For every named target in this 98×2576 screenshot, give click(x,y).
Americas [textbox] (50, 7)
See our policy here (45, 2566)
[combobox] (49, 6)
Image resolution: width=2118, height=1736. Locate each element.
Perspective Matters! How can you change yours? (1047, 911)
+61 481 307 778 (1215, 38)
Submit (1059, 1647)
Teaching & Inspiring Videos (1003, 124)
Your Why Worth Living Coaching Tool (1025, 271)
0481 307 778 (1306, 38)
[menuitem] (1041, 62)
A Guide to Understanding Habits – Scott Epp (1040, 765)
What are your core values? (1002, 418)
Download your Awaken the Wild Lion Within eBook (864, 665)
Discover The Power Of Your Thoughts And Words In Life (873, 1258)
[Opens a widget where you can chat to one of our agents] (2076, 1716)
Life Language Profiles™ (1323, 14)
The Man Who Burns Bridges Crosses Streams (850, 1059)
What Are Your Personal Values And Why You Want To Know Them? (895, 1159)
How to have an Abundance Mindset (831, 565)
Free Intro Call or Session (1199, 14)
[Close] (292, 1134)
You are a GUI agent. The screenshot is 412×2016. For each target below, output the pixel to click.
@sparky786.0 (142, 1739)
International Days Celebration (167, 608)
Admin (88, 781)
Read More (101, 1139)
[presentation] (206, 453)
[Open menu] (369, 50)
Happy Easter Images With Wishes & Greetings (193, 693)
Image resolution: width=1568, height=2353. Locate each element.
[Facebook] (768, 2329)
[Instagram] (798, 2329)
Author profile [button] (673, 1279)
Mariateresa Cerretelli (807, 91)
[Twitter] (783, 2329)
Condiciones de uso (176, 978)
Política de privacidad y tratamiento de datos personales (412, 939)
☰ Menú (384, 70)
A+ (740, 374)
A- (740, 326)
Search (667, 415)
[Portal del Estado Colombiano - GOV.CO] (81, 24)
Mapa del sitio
##########
**Your assignment**
Nothing but the lines from the one with "[Twitter] (783, 2329)" through the last line of the entries should be repeated, and those exactly.

**Your solution**
[Twitter] (783, 2329)
Condiciones de uso (176, 978)
Política de privacidad y tratamiento de datos personales (412, 939)
☰ Menú (384, 70)
A+ (740, 374)
A- (740, 326)
Search (667, 415)
[Portal del Estado Colombiano - GOV.CO] (81, 24)
Mapa del sitio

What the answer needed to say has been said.